== Information provided
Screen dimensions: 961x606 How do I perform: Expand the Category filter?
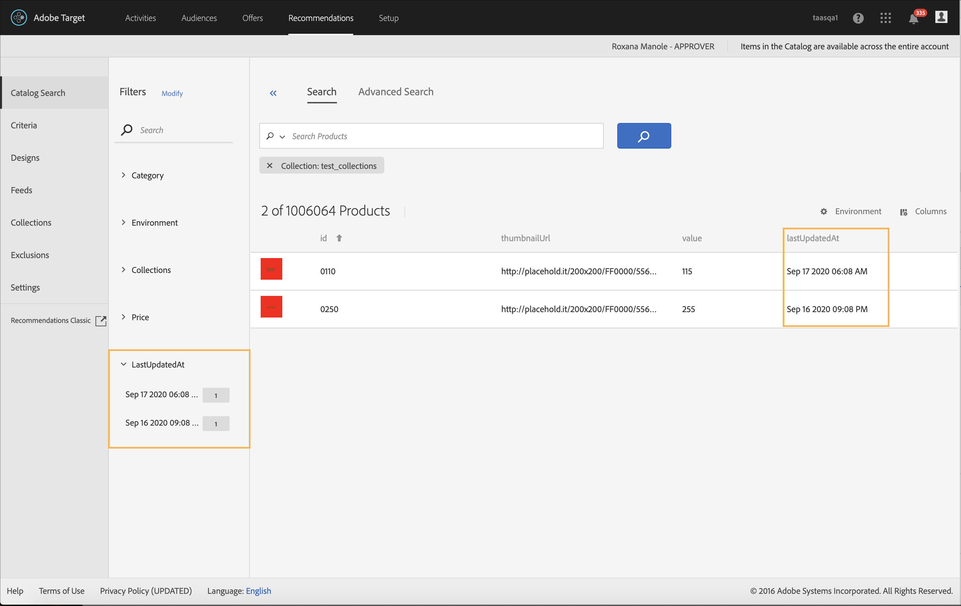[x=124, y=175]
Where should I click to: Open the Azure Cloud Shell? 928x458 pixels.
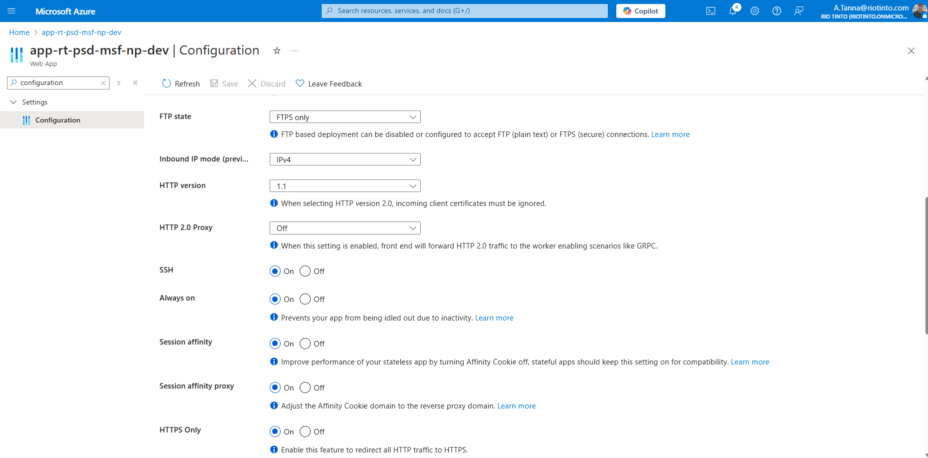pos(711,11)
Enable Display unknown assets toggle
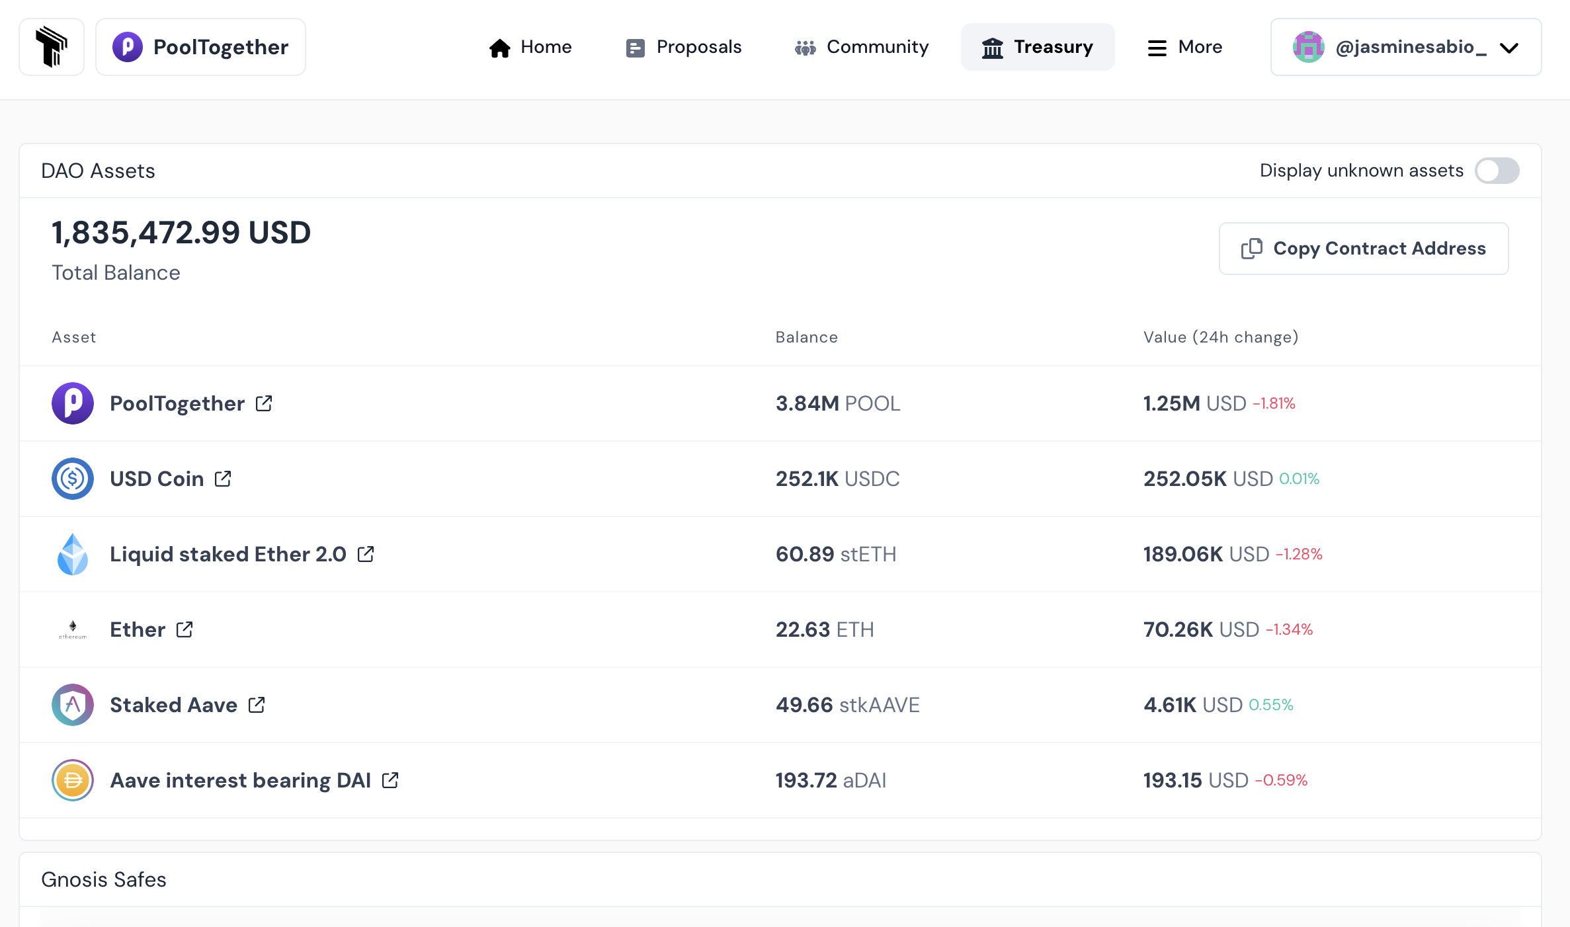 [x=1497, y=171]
====
* _Your assignment_
Your answer must be the records above, word for word, with every picture left out.

* _Exercise output_
Screen dimensions: 961x606 How do I perform: Expand the Category filter?
[x=124, y=175]
Where should I click to: Open the Azure Cloud Shell? 928x458 pixels.
pos(711,11)
Enable Display unknown assets toggle
 [x=1497, y=171]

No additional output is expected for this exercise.